The Sihala-vathuppakarana, the earliest extant book in Sri Lanka illustrates this event in a different perspective. The Buddha, it states, saw the impending struggle of the Nagas through his divine eye and set out for Nagadeepa out of compassion for the warring Nagas. The dispute, in this instance, was over a throne made of red sandalwood and not a gem-set throne.
A tree deity presiding over a patali tree grown in the Jetavana Grove removed it and held it over the Buddha’s head as a shade on this journey. Two sections of the Nagas, namely, Tala Naga (Nagas living on land) and Samudra Nagas (Nagas living in the sea) were at war over that red sandalwood throne. The Buddha appeared before them and inculcated fear in them by creating the effect of pitch darkness. At this terrible sight all Nagas got frightened and lay down their arms. No preaching of a sermon in this instance is recorded. There is also no reference to how the dispute was settled. There is no mention of offering the throne to the Buddha as noted in the previous story. The deity planted the tree brought with him in the spot where the Buddha alighted from the sky on this trip to Nagadipa. Since then this place became popular as the Patali Cetiya after the name of the tree planted by the deity.
Both these stories, however, appear to have been based on the same theme. The name of the tree featured in both versions such as kiripalu, Rajayatana and Patali is attributed to the trumpet-flower tree. The Sinhala name of this species is Palol.
King Bhatika Tissa (143-167) built the Palu-da-ge where the Kiripalu tree took its roots. King Aggabodhi II (571-604) constructed the Unnalomaghara for the Rajayatana Cetiya or Palu-da-ge cited in historical records.

######

### [The problem]
In the passage on the Buddha's journey to Nagadeepa, what was the throne made of in the Sihala-vathuppakarana version? The data after this passage comes from a different source.

### [Information shown]
######

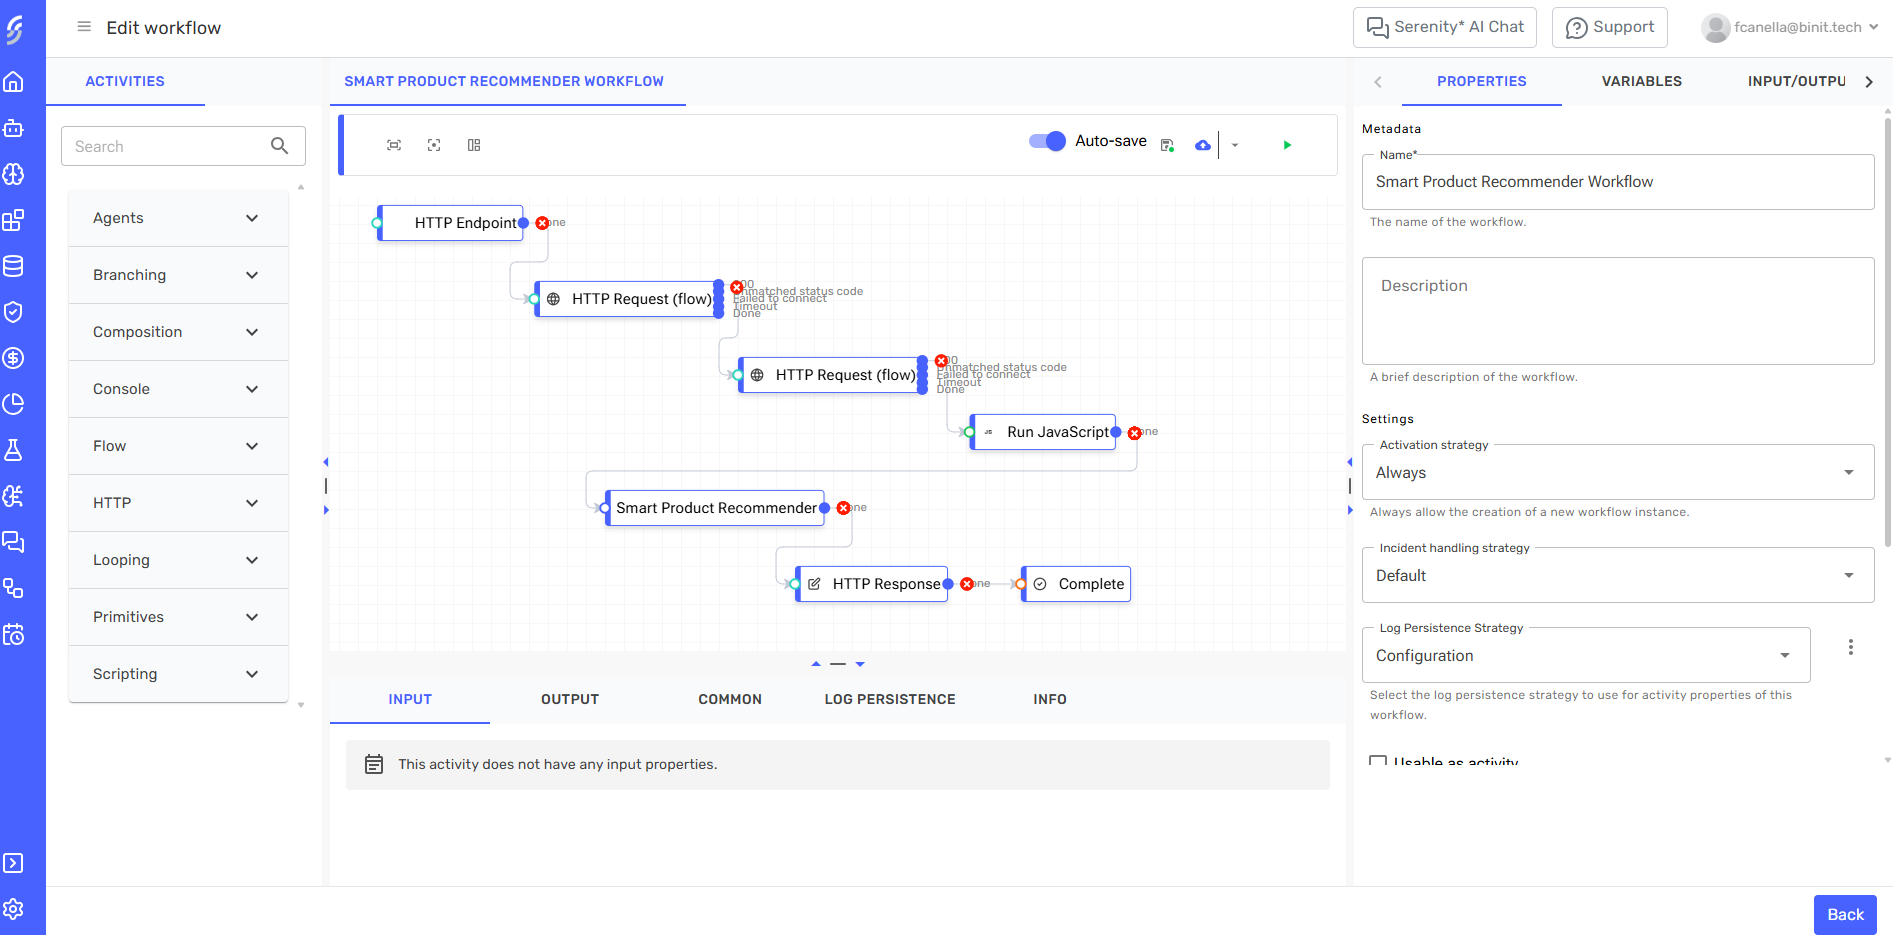The width and height of the screenshot is (1895, 935).
Task: Expand the Scripting activities category
Action: (178, 674)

######

### [Expected answer]
Red sandalwood.